6. **Generate HTML report.** Create `chaos-audit-report.html` with:
- Executive summary with overall resilience score (0-100)
- Four sections matching the audit areas above
- Each finding has: file location, code snippet, severity (Critical/High/Medium/Low), remediation suggestion
- Color-coded severity badges
- Collapsible sections for large finding lists
- Summary statistics and a donut chart showing finding distribution by severity
7. **Open the report.** Run `open chaos-audit-report.html`.
## Severity rating guide
- **Critical**: Unhandled errors in auth/payment paths, missing env vars for database/secrets with no startup validation
- **High**: Untested functions >50 lines in business logic, retry-less calls to external services
- **Medium**: Empty catch blocks, env vars without defaults in non-critical paths
- **Low**: Missing tests for utility functions, hardcoded non-secret values
## Rules
- Do not flag patterns that are intentionally lenient (e.g., optional feature flags).
- Always verify findings — read the surrounding code to confirm the issue is real before including it.
- Sort findings by severity, then by file path.
- Include a "Quick Wins" section at the top with the 5 easiest-to-fix high-impact findings.How It Works
This skill applies chaos engineering principles without actually breaking anything. Instead of injecting failures into a running system (which requires infrastructure), it statically analyzes the code to predict where failures *would* cascade. It answers the question: "If this external service went down right now, what would happen?"

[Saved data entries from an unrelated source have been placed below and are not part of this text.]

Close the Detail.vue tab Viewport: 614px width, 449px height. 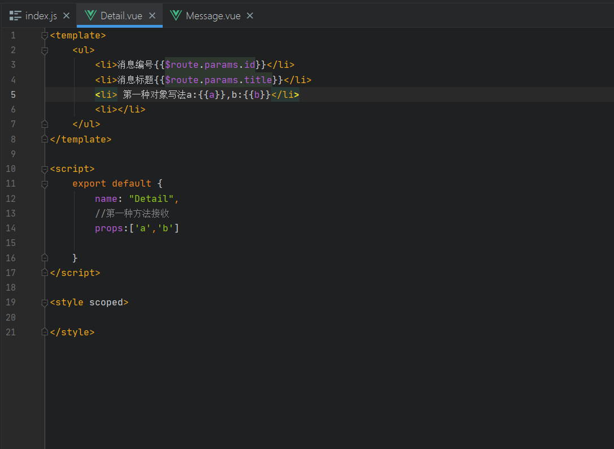152,16
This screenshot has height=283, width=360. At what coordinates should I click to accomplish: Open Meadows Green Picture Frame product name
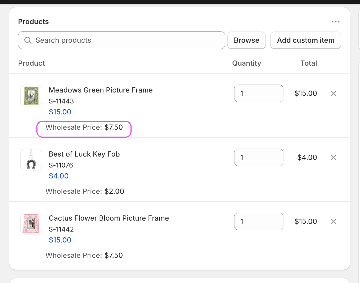click(x=101, y=90)
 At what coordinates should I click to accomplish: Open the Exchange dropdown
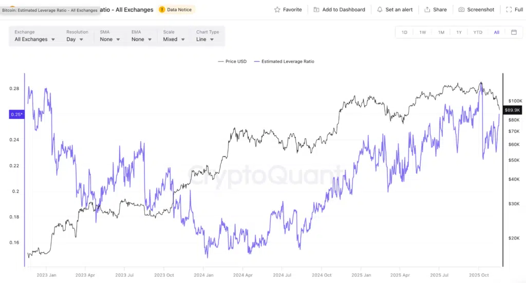(x=35, y=39)
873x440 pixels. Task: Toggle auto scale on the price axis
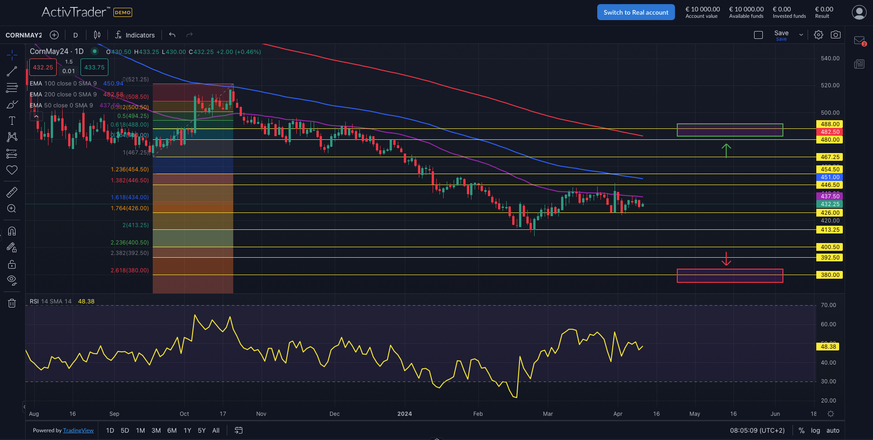(833, 430)
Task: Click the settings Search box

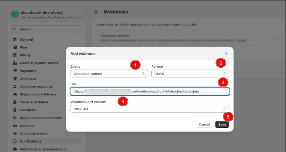Action: coord(47,29)
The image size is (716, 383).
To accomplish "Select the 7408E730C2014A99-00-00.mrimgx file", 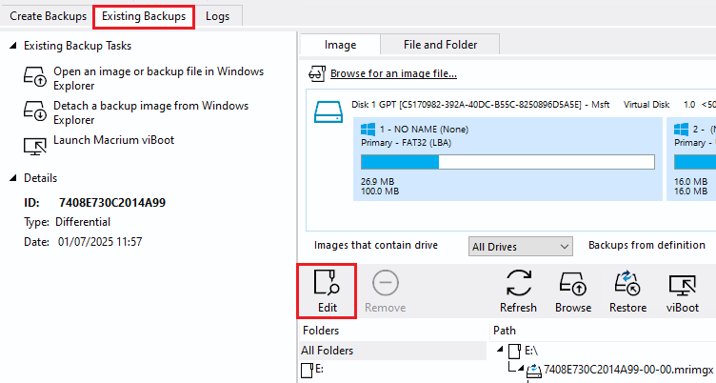I will (627, 370).
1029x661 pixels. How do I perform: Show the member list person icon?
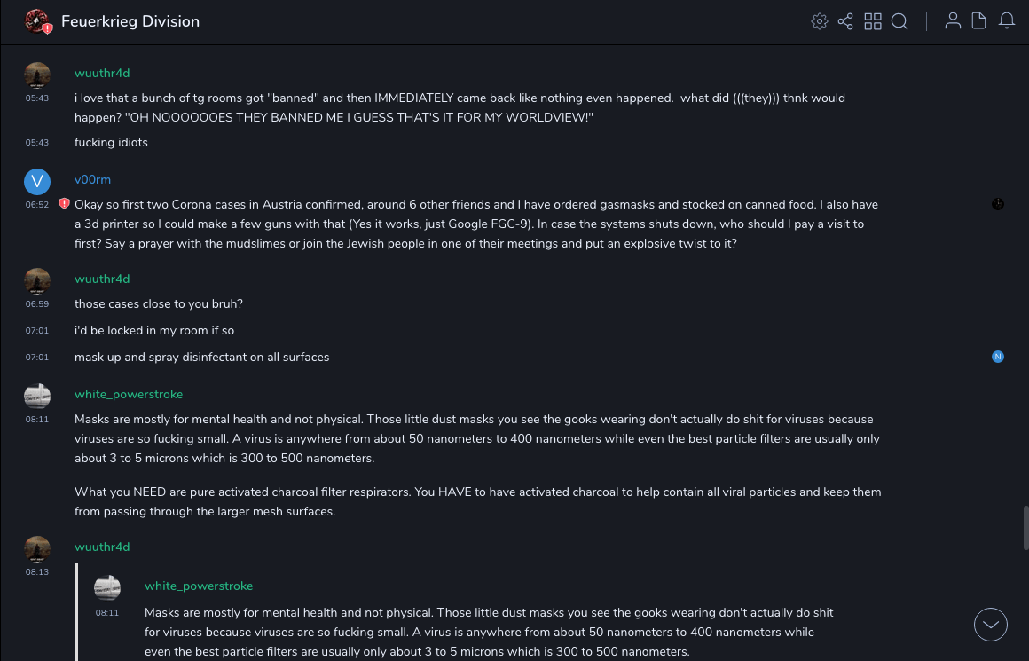[953, 21]
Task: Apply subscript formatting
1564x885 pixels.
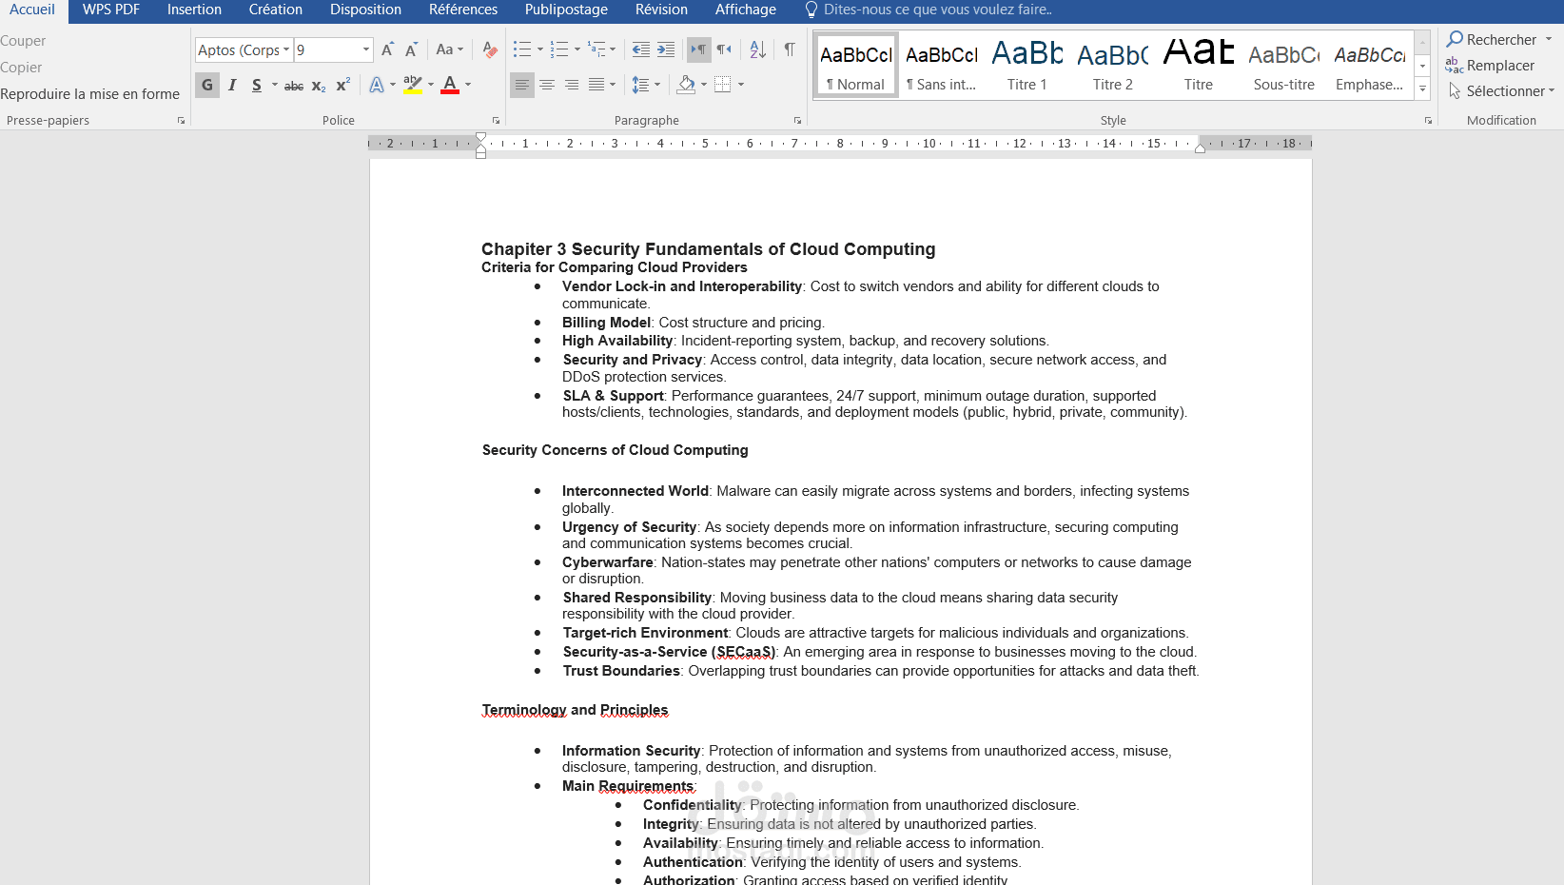Action: (x=319, y=85)
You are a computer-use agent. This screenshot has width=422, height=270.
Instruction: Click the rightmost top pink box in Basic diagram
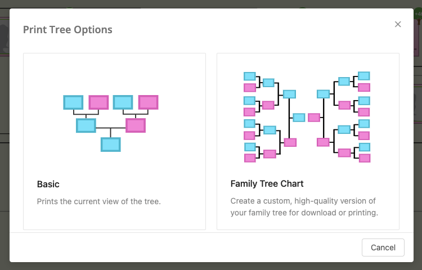(149, 102)
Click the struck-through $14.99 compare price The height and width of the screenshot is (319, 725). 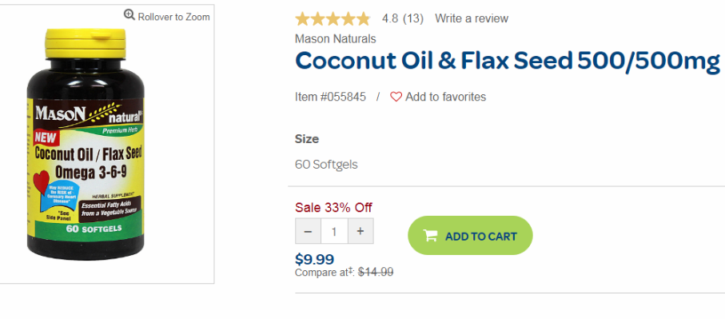click(376, 273)
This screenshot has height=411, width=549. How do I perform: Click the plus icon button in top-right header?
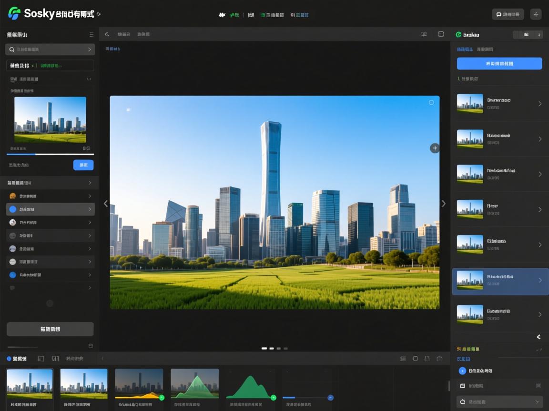click(x=536, y=14)
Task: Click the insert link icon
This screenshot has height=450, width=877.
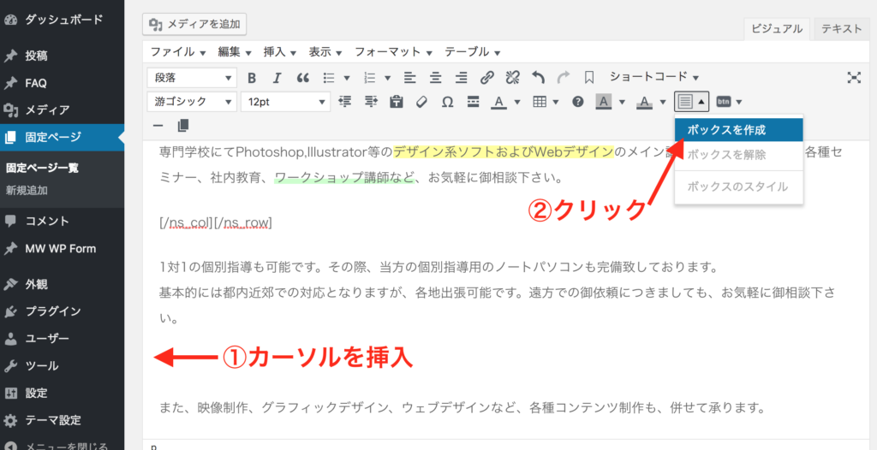Action: (x=486, y=77)
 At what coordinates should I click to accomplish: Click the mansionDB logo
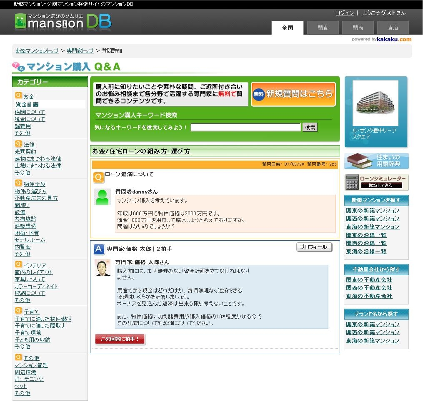[63, 21]
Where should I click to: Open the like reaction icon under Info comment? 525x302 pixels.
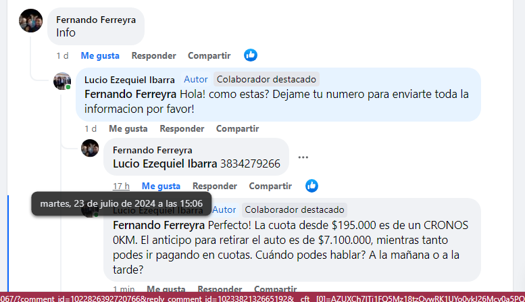pos(251,55)
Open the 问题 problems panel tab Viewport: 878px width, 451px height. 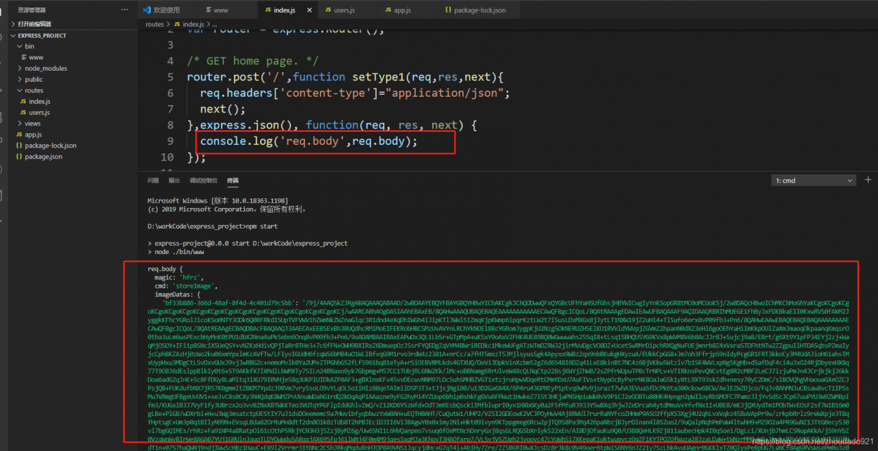point(153,181)
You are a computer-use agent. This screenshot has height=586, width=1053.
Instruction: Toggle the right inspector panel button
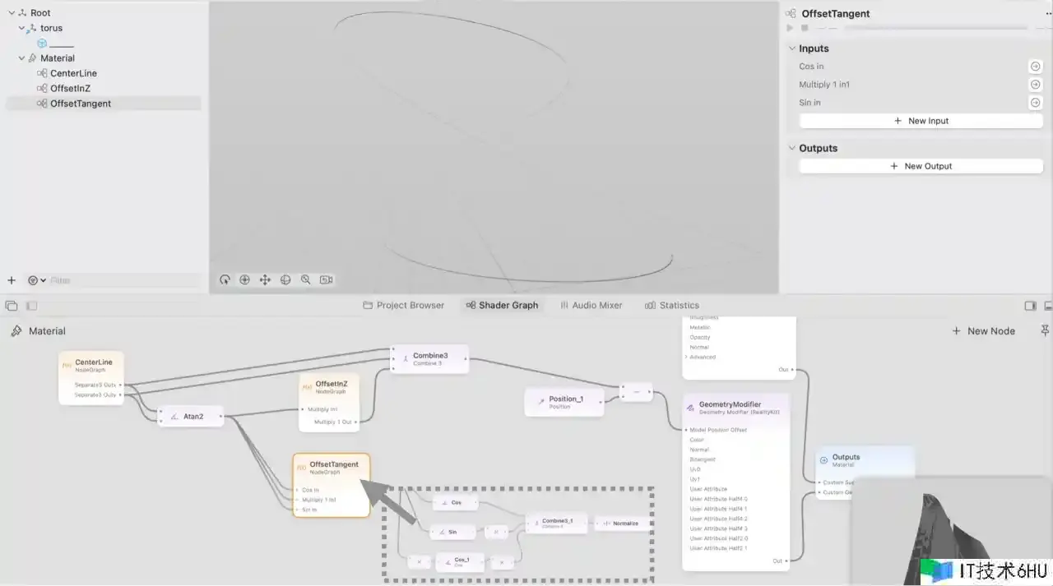pyautogui.click(x=1030, y=306)
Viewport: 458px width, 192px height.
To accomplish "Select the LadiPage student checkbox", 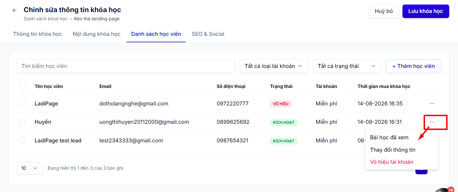I will 23,103.
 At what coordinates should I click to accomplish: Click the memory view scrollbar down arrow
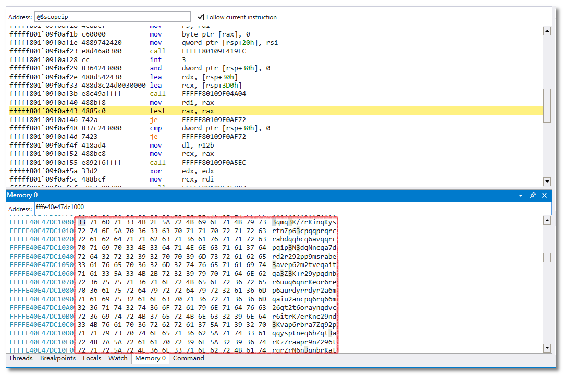tap(547, 348)
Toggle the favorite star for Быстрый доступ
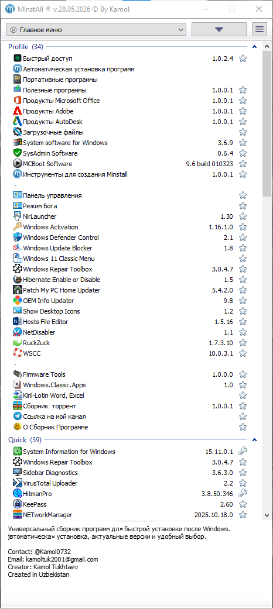 tap(243, 59)
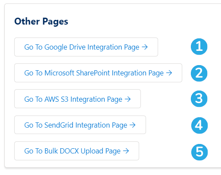Click the arrow icon in Google Drive button
221x175 pixels.
[145, 47]
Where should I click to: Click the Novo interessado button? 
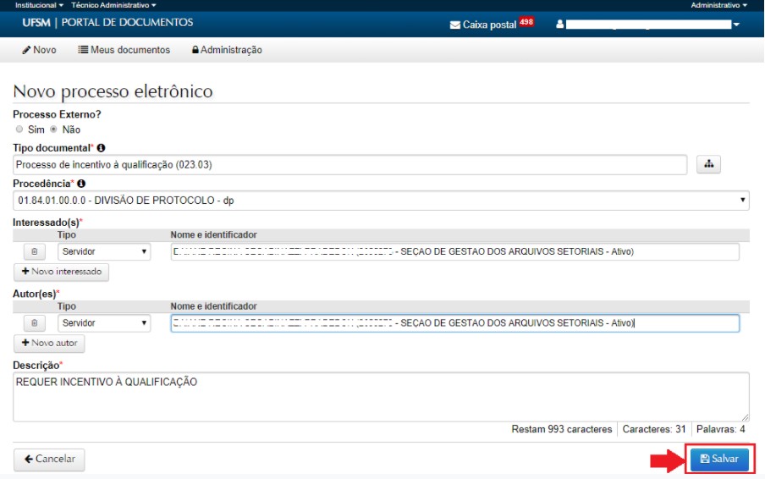[x=61, y=273]
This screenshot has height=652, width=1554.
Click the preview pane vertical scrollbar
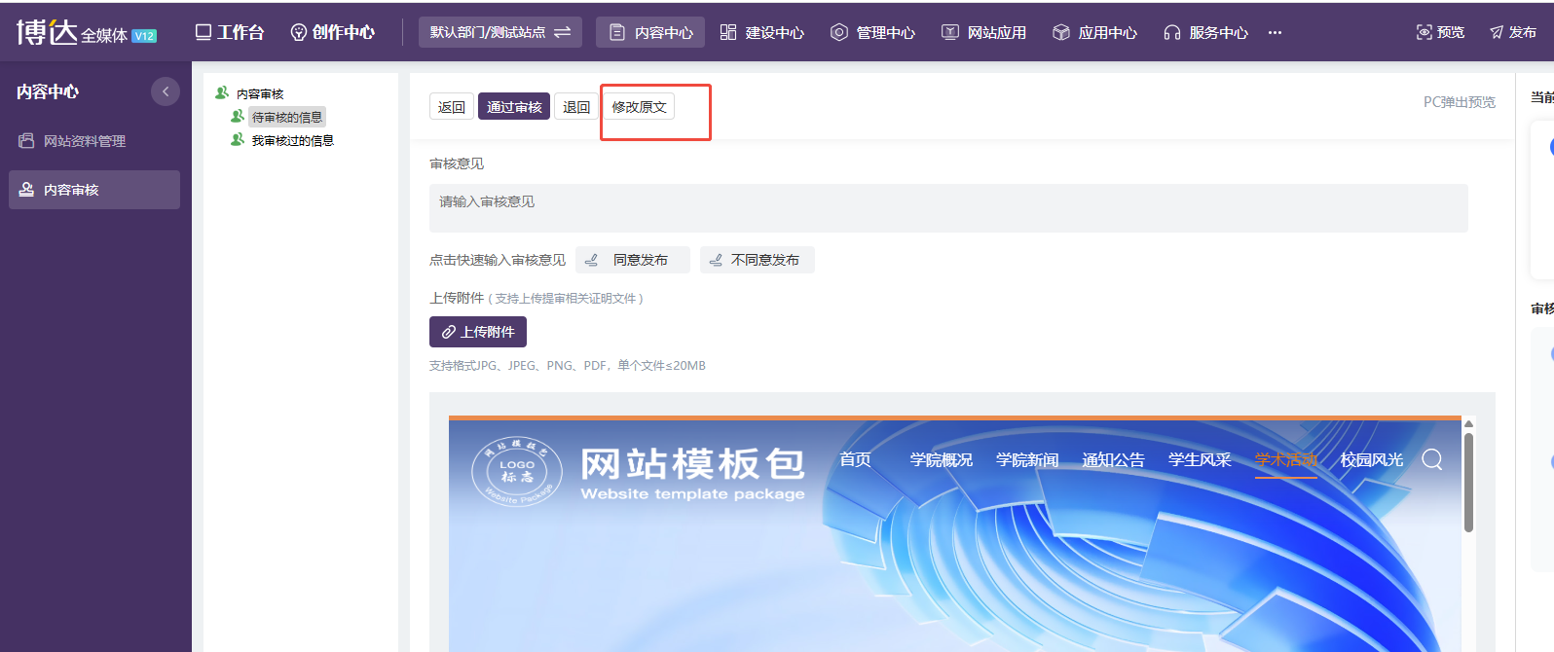[1468, 483]
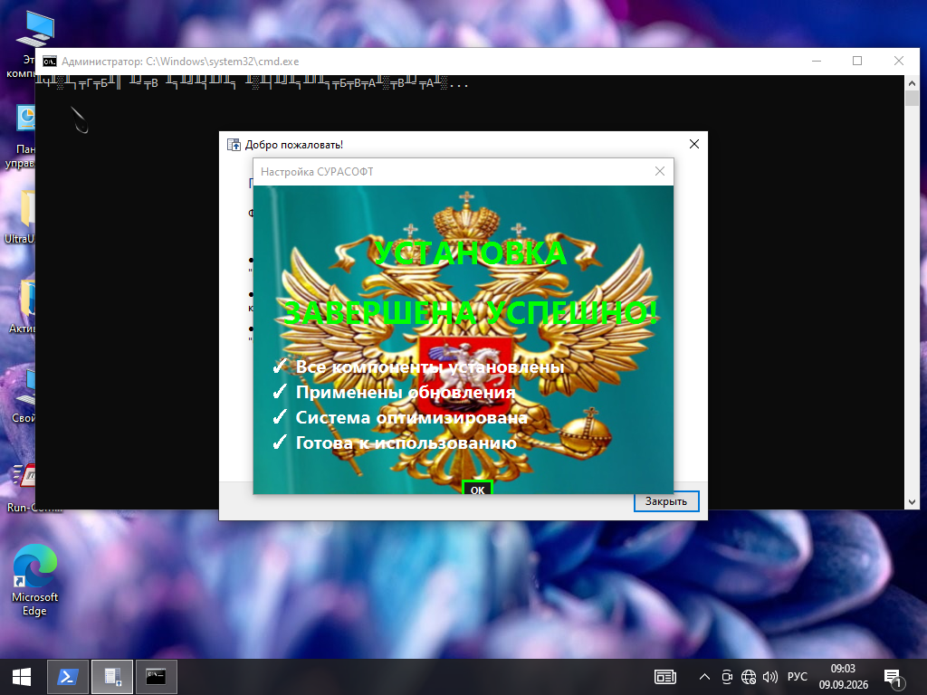This screenshot has width=927, height=695.
Task: Close the Настройка СУРАСОФТ dialog
Action: click(x=660, y=171)
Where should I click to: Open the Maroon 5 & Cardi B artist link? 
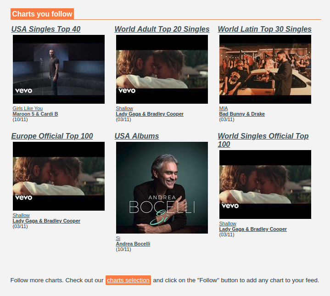[x=35, y=114]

The env var audit is deceptively powerful. In many Node.js applications, a missing environment variable does not crash at startup — it silently becomes `undefined` and causes cryptic failures later. By cross-referencing `process.env` usage with `.env.example` and checking for validation layers, this skill catches configuration landmines before they detonate in production.
The HTML report format with severity ratings and remediation suggestions transforms a daunting audit into an actionable checklist. The "Quick Wins" section is a psychological nudge — by surfacing easy fixes first, it builds momentum and makes the overall resilience improvement feel achievable rather than overwhelming.